М. В. Муратов. Л. Н. Толстой и В. Г. Чертков по их дневникам и переписке.

США, “Hermitage Publishers”, 2003, 344 cтр.

M. V. Muratov. L. N. Tolstoy & V. G. Chertkov: through their correspondence. Translated from Russian by Scott D. Moss. USA, “Hermitage Publishers”, 2002, 335 p.

Переиздание книги Муратова русско-американским издательством “Hermitage

Publishers”, насколько мне известно, к 150-й годовщине рождения Владимира Григорьевича Черткова (1854 — 1936) приурочено не было, но благоволение календаря редактор Скотт Мосс заслужил несравненно более трудной и не менее важной работой — своим переводом книги об отношениях Толстого и Черткова на английский и изданием ее в “Hermitage Publishers” годом раньше. Что побудило американца Скотта Мосса, не толстовца и не толстоведа, еще совсем недавно знакомого с Толстым лишь по “Войне и миру” и “Анне Карениной”, что усадило переводчика-дилетанта за перевод бесконечно далекого от сферы его интересов текста? Событие, по его словам, судьбоносное — поездка в 1999 году на праздничный сбор рода Чертковых в России. Взял Мосса с собой за компанию тот самый русский американец Н. С. Чертков, что в 1996 году выступил в Российской Думе с призывом реставрировать первую публичную библиотеку в Москве, когда-то библиотеку “Россика” на Мясницкой, основанную одним из Чертковых в 1831 году. О своем обращении — не в толстовство, а в “чертковство”! — о том, как его учитель русского языка в школе, затем ментор и в конце концов друг — Николай Сергеевич Чертков — изменил курс его жизни, Мосс рассказывает в предисловии к англоязычному изданию. Ну а дальше причинно-следственная связь между этим изданием и переизданием оригинала проглядывается четко: нешуточная благодарность переводчика к старой книге1. Вернуть ее, впервые увидевшую свет в 1934 году и с тех пор не переиздававшуюся, русскому читателю — что еще тут можно придумать?

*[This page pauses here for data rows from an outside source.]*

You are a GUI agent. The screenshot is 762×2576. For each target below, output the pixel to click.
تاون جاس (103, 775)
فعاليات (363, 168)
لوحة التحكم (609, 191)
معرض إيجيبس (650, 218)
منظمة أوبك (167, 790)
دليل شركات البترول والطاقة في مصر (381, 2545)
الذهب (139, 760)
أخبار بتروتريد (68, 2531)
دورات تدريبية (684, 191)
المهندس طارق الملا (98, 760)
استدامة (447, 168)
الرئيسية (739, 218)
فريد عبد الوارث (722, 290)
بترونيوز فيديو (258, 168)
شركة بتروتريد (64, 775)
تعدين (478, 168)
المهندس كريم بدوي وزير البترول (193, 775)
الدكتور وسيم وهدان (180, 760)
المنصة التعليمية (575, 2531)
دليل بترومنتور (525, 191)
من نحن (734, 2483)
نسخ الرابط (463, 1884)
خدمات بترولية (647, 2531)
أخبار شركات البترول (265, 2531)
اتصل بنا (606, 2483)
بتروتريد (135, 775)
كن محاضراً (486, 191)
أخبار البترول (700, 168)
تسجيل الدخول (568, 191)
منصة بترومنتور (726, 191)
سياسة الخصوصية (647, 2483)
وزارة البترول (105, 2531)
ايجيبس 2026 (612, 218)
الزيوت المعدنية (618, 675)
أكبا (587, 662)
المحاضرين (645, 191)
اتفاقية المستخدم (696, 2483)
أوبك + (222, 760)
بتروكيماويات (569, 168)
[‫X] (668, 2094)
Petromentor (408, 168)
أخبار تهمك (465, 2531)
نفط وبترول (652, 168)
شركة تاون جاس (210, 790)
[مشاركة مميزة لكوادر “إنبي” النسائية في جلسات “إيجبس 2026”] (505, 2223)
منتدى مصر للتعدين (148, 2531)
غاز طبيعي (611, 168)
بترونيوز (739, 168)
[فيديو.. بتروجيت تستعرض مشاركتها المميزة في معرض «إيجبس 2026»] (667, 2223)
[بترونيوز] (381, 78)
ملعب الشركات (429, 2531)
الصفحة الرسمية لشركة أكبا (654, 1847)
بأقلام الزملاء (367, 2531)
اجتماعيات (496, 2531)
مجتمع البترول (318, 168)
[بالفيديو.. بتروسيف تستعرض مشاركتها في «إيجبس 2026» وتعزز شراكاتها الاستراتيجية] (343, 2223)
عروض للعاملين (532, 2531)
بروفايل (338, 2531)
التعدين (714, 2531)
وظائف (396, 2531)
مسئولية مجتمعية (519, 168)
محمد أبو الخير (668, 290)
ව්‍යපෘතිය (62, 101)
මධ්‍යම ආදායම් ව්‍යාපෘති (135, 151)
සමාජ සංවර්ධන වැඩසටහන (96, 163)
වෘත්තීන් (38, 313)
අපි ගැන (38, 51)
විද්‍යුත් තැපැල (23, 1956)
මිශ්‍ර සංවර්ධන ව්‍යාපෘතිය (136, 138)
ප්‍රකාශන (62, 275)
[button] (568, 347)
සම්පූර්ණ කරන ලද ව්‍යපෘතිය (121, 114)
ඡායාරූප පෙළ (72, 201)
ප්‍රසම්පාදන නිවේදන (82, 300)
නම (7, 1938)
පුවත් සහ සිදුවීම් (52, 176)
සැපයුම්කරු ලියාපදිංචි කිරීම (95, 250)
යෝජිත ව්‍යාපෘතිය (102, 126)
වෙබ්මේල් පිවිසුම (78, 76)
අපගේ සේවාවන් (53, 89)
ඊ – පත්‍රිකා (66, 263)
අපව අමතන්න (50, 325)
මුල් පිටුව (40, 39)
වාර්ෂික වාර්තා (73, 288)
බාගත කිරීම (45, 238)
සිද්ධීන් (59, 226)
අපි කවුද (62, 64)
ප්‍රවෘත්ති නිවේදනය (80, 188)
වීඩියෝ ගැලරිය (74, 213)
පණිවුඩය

Переписка Толстого и того, кто слыл толстовцем больше Толстого, насчитывает 931 письмо Толстого и 1127 писем Черткова. Из чертковских добрая половина писем все еще не распечатана с рукописей. Михаил Васильевич Муратов (1892 — 1957) мог прочесть их все или почти все, он к архиву Черткова был допущен самим владельцем. Познакомился Муратов с Владимиром Григорьевичем в 1918 году, работая вместе в “Объединенном совете религиозных общин и групп” по выработке критериев для освобождения от воинской повинности. Повествование Муратова строго документально. Если оно требует толкования событий, а оно то и дело требует, рассказчик толкует, но не “судит”, он не критик, он — хроникер. Благородный тон книги возникает на том аскетизме слова, что обеспечен богатством проникновения в феномен Льва Толстого вкупе с его alter ego Владимиром Чертковым, чья послереволюционная жизнь была у Муратова перед глазами. О том, c какой элегантной смелостью апостол толстовского учения встречал интерес к себе со стороны ВЧК, Муратов узнал, надо полагать, задолго до публикации очерка Виталия Шенталинского “Донос на Сократа” в “Новом мире” (1996, № 11).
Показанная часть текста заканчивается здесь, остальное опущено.